News Briefs: Archives 2011 & Earlier

States Crack Down On Teen Smokers

Several states have cracked down on teen tobacco use by shifting the consequences of smoking to youth directly – imposing fines and a wide range of penalties ranging from community service to loss of a driver’s license to even six months in a juvenile detention center.

Florida, Idaho, Minnesota, North Carolina and Texas have all passed laws targeting minors’ consumption of tobacco that places the burden of teen smoking on the teens themselves. Proponents of get tough policies cite the failure of education programs to curb teen smoking as justification for these measures, which also include using undercover police officers and school drug testing for nicotine to catch teen smokers. This emphasis on youth results from studies that found if people do not begin smoking by age 21, they are unlikely to ever start.

Despite a proposed $368.5 billion settlement between tobacco companies and state attorneys general partly intended to dissuade youth smoking, a number of experts believe the only way to decrease youth smoking levels is through a larger increase in cigarette taxes, such as President Clinton’s proposed $1.50 per pack increase. The federal settlement calls for a ban on billboard tobacco advertising, removal of cigarette vending machines and a halt on producing clothing that carries tobacco brand names. Similar measures have been proposed in Florida, where an $11 billion settlement garnered $200 million for a two-year youth anti-smoking initiative. Under the agreement, tobacco firms must cooperate in keeping kids from using vending machines to buy cigarettes, remove billboard ads within 1,000 feet of schools and replace those ads with anti-smoking messages. Part of the remaining $11 billion will be spent on children’s health insurance, mental health services and substance abuse prevention and treatment. Whether these state and federal funds will be spent effectively enough to curb teen smoking, however, is debatable.

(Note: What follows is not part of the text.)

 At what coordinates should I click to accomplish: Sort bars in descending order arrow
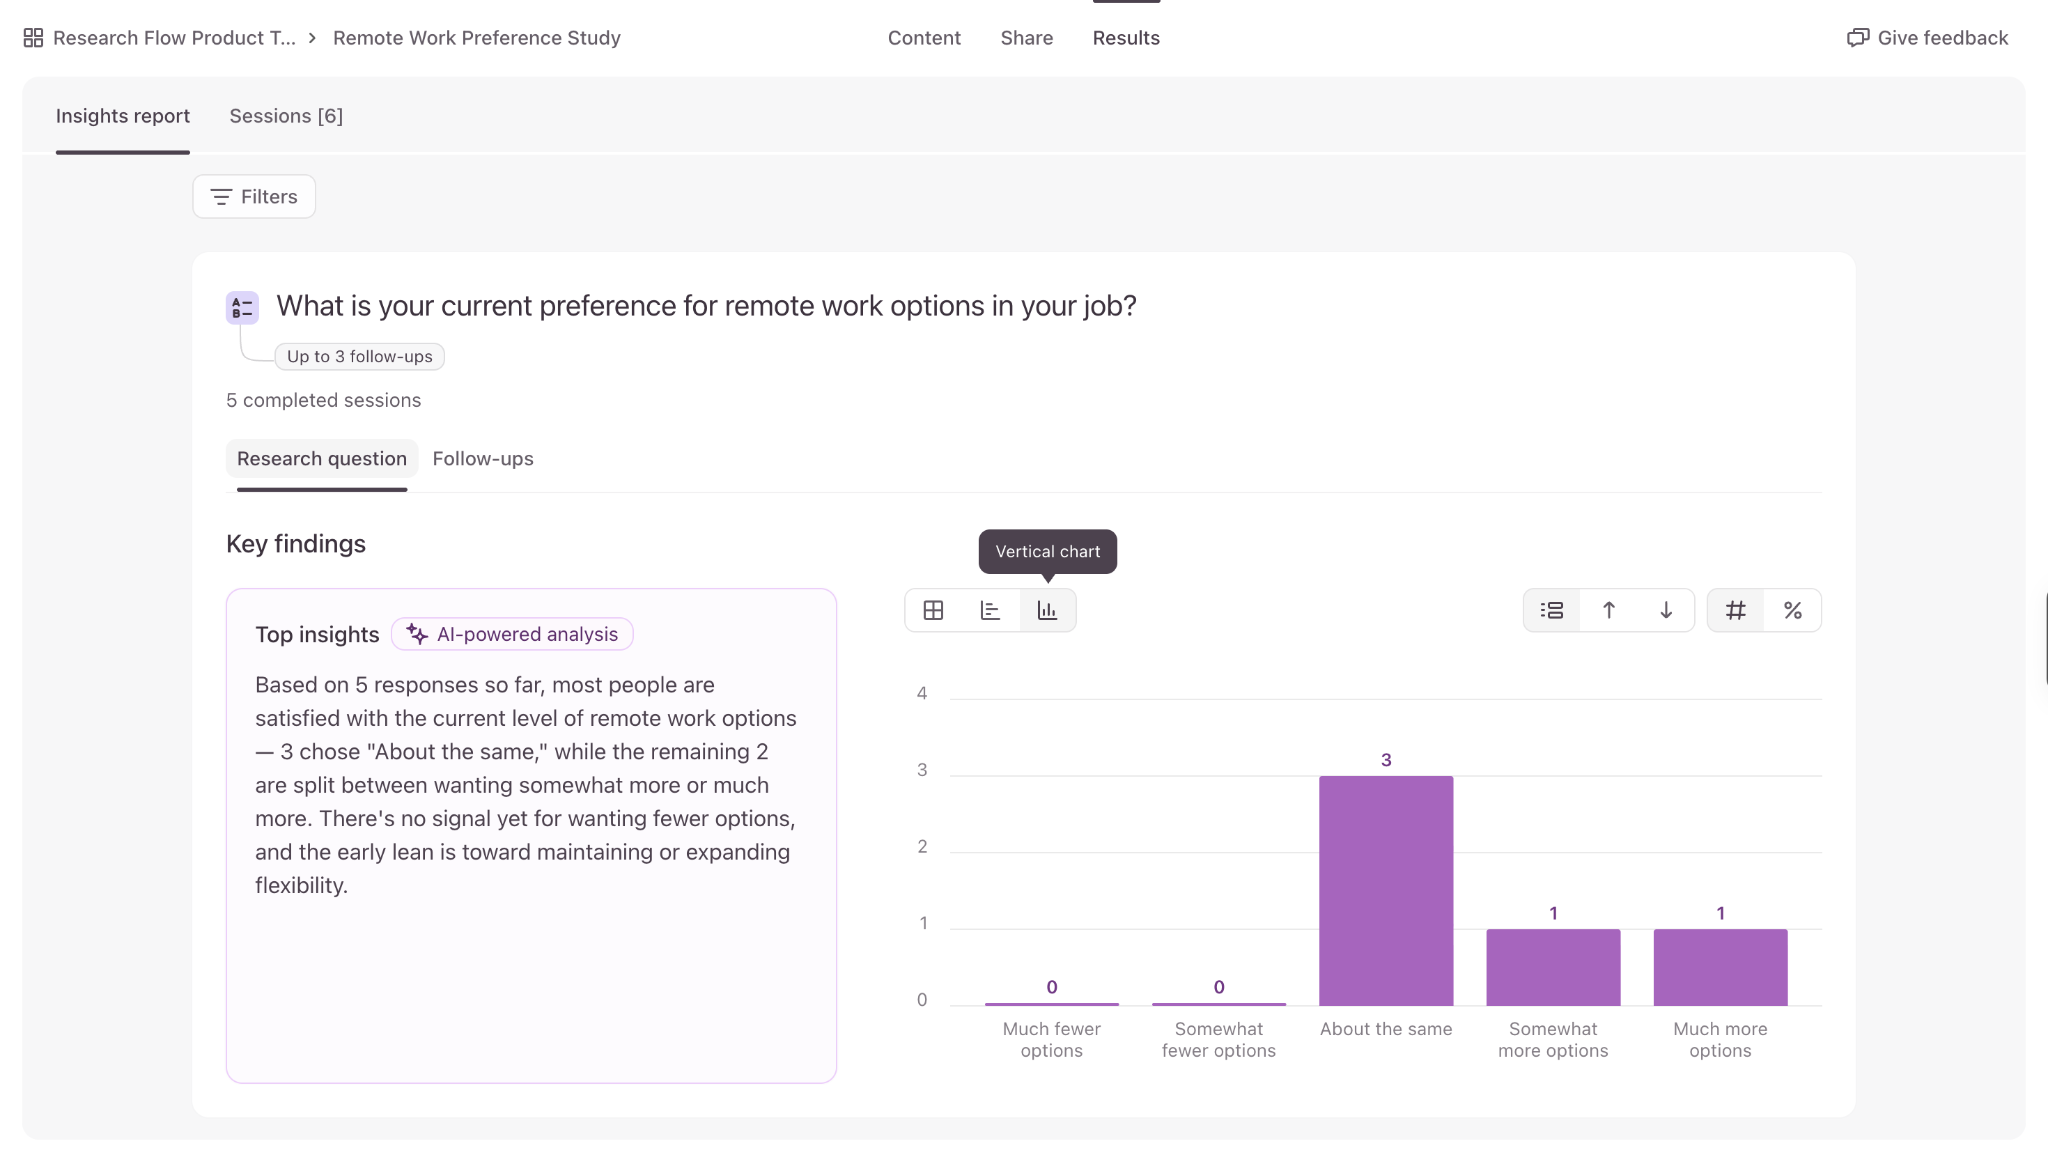[1666, 610]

Still, others believe criminal punishment aimed at teen tobacco users will be most effective. In North Carolina, youths who buy tobacco could be fined up to $1,000 and sentenced to 30 days of community service. Florida, Minnesota and Texas all passed statues threatening to suspend the driving privileges of minors caught with tobacco. In Idaho, offenders can be fined $300 – or face imprisonment in juvenile detention for up to six months. In Nebraska, undercover police officers stake out areas where students gather to smoke, or police film them with hidden cameras. These youth are then fined anywhere from $35 to $100. In Indiana, some schools screen athletes and students who drive to school for nicotine in random drug tests – even if the students are over 18.

“I really question some of the methods,” Kathryn Kahler-Vose, communications director for the Campaign for Tobacco-Free Kids, said. “We think it’s important first to go after the retailers and challenge the marketers. Only after you go after the adults can you place responsibility on the kids. If you have lax enforcement, it won’t make a difference, [and] most of the time these are not enforced.”